El consejero Julio Pérez, esta mañana durante su comparecencia en el Parlamento de Canarias. / EFE

Julio Pérez reconoce que no todos los interinos podrán quedarse

El consejero se mantiene abierto al diálogo con el comité de huelga, pero asegura que ha cumplido con el acuerdo de abril

Ingrid Ortiz Viera
INGRID ORTIZ VIERA Las Palmas de Gran Canaria

El conflicto de la temporalidad avanza por dos frentes distintos en Canarias. Por un lado, el Gobierno sigue la guía de la norma nacional para reducir del 40% al 8% el alto índice de empleados públicos afectados por el fraude de ley por medio de la convocatoria de un concurso de méritos. Por otro, continúa negociando con el comité de huelga, que no ve válida esta solución, ya que no garantiza la fijeza de todo el personal de la Administración.

La falta de consenso ha llevado al colectivo a prolongar durante 15 meses sus protestas, alegando que el compromiso firmado por la Consejería –que sí garantizaba trabajar por la permanencia– debe cumplirse.

Sin embargo, el consejero de Administraciones Públicas, Justicia y Seguridad, Julio Pérez reconoció en comisión parlamentaria que el Gobierno de Canarias no puede garantizar, como piden Intersindical Canarias y Co.bas, «que todo el personal temporal que esté se quede».

Respondió así a una pregunta de la diputada nacionalista Socorro Beato, quien insistía en no hablar de plazas sino de personas, ya que en numerosos ámbitos, como el sanitario, «se dan situaciones muy diversas: plazas ocupadas por varias personas, o profesionales desarrollando funciones sin plaza» en la RPT (relación de puestos de trabajo).

Beato, no obstante, celebró que el consejero vea como una «guía de recomendaciones» el borrador elaborado por el Ministerio para desarrollar la Ley de Medidas Urgentes. Si la diputada insistió en que la Comunidad Autónoma debe mantener su independencia a la hora de establecer los criterios que solucionen el problema de la temporalidad, el consejero coincidió en que se adaptarán a la realidad canaria.

Es esta, precisamente, la principal línea de trabajo que se propone el Gobierno junto con los sindicatos de la Mesa de Negociación General, donde están representadas las mayorías sindicales del archipiélago, pero que se reune al margen del comité.

«Pedimos al titular autonómico que retome el acuerdo con los sindicatos, firmado el 23 de abril del año pasado, para con lo que se habían comprometido, teniendo en cuenta sus reivindicaciones», expuso Socorro Beato.

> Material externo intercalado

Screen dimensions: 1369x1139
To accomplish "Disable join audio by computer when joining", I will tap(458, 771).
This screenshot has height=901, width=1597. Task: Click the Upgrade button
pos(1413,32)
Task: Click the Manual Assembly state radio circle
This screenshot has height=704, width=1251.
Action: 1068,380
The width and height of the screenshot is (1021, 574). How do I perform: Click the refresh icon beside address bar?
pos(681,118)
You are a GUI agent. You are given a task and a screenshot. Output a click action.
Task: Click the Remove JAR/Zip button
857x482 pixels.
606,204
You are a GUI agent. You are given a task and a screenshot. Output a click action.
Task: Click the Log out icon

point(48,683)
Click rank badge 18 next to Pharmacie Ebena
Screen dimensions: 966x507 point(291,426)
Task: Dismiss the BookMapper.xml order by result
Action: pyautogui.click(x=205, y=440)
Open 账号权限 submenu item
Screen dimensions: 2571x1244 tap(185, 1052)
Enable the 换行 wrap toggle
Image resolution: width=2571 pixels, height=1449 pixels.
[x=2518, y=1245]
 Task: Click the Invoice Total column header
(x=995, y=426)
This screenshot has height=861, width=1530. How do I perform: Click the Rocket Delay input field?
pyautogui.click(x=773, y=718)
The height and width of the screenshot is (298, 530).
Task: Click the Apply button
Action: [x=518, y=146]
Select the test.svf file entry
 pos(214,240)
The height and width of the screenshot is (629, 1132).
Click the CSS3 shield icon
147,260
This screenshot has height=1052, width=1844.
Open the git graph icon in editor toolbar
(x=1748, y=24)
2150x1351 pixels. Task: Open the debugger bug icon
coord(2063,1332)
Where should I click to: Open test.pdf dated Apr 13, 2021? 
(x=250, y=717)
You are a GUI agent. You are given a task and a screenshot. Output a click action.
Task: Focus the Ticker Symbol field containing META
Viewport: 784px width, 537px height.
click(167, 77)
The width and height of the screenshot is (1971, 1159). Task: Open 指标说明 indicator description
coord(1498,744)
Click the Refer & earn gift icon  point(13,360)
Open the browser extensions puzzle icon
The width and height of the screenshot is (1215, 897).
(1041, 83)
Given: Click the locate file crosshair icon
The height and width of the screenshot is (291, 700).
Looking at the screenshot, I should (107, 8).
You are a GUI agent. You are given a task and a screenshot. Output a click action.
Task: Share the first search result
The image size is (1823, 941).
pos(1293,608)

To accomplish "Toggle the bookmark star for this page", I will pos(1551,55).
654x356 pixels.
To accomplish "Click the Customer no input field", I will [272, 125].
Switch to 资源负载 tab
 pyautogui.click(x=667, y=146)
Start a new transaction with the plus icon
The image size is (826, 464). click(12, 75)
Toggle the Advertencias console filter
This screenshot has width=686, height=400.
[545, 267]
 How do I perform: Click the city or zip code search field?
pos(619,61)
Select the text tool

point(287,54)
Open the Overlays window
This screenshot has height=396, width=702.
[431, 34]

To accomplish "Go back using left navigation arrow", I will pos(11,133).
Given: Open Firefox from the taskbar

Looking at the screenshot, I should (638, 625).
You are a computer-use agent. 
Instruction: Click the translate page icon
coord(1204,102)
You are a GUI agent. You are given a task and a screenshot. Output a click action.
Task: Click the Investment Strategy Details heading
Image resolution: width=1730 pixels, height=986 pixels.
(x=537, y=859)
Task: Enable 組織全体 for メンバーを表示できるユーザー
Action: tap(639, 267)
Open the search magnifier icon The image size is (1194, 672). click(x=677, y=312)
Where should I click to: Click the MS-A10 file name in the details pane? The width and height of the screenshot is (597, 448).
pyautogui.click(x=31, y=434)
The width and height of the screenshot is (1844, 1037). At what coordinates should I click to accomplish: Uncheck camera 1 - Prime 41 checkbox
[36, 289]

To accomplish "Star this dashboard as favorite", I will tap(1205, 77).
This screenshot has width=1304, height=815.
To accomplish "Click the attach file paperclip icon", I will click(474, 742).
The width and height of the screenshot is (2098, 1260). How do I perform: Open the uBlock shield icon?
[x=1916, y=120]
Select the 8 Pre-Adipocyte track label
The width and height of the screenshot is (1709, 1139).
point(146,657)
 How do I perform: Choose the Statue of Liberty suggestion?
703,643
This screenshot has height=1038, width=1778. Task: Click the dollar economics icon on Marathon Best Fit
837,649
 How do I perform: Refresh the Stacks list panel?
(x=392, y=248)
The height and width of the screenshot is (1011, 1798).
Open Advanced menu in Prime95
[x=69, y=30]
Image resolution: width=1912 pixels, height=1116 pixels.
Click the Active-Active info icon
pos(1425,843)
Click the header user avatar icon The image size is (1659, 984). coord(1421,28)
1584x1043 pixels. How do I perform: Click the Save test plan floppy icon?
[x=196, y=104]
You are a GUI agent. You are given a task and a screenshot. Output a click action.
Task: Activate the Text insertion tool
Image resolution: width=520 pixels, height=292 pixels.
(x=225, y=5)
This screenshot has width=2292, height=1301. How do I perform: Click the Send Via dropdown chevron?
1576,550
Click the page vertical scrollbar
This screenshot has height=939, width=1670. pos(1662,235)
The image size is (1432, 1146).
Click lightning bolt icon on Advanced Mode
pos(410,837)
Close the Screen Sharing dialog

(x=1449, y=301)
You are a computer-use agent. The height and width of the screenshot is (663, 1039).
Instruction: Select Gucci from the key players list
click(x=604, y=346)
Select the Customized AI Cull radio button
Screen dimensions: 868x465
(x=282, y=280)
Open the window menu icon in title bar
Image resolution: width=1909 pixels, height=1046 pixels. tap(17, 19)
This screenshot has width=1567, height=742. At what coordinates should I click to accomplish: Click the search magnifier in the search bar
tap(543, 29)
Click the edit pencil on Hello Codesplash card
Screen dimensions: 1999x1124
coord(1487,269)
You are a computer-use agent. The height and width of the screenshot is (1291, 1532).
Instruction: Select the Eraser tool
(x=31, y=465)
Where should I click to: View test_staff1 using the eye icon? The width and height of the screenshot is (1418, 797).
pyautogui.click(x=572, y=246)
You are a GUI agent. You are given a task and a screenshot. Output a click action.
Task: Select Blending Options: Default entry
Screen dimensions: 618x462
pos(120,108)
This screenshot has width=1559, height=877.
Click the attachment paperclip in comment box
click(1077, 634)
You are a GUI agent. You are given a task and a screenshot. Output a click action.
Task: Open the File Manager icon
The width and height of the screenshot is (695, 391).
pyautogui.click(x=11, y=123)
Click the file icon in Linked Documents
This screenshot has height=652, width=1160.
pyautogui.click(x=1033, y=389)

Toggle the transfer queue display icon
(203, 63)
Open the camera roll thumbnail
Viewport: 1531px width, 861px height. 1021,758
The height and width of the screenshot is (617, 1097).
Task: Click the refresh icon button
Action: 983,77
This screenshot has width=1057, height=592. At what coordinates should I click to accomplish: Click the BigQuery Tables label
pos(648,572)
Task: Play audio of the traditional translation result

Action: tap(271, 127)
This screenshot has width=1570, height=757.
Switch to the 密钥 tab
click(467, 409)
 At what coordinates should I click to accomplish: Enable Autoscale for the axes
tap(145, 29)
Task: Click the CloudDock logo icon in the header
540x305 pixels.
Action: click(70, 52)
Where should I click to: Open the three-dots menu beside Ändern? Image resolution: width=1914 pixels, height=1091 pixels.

El consejero, por su parte, insistió en que está haciendo «todo lo que está en su mano» para dar solución al problema de la temporalidad, pero también reconoció que no pueden atender a la reclamación de garantizar la fijeza. «Eso no puede ser automático», sentenció Julio Pérez.

A su juicio, el Gobierno de Canarias ha cumplido hasta el momento con el acuerdo firmado el pasado 23 de abril pese a las críticas del comité. Un acuerdo que estos sindicatos reivindican incluso por la vía legal porque ven vulnerados sus derechos y aseguran que «traerá cola» tras las declaraciones de ayer.

La consejería, de momento, mantendrá la misma línea de trabajo para establecer un marco común que prevé, además, que se extienda a todas las administraciones. Por ese motivo, señaló Pérez, se mantiene el diálogo con la Federación Canaria de Islas (Fecai) y con la Federación Canaria de Municipios (Fecam).

El comité de huelga: «No hay negociación»

Pese a que el Gobierno declara tender la mano al comité de huelga, pocas son las señales de voluntad política que dicen haber visto los representantes de los afectados por el fraude de ley.

Para comenzar, no hay prevista ninguna reunión en el horizonte, si bien IC y Co.bas reiteraron la convocatoria a la dirección general de Función Pública tras un último encuentro infructuoso que derivó en una «mesa técnica» sin contenido. Los temporales reclamaron una segunda vuelta para dialogar «en igualdad de condiciones», pero se les negó.

A su juicio, no solo se está vulnerando el derecho a la huelga –el colectivo lleva 15 meses de protestas–, sino que se van afilando las aristas que evidencian el incumplimiento del acuerdo.

Así, el comité ve ahora en las declaraciones del consejero Julio Pérez la prueba de que «se ha estado engañando a la gente».

Afirman sus representantes que entre esas evidencias está la falta aún de la relación de personas afectadas –que deberían conocerse antes de establecer los criterios para la oferta de plazas– o la previsión de un cupo de reserva para discapacidad «y puede que promoción interna» que restará a la estabilización.

«Nos van a cesar con dinero público, de forma rápida, barata y, lo peor, sin sanción», apunta la portavoz del comité, Yolanda Cívicos. «Ya no hay negociación, solo un acuerdo que cumplir».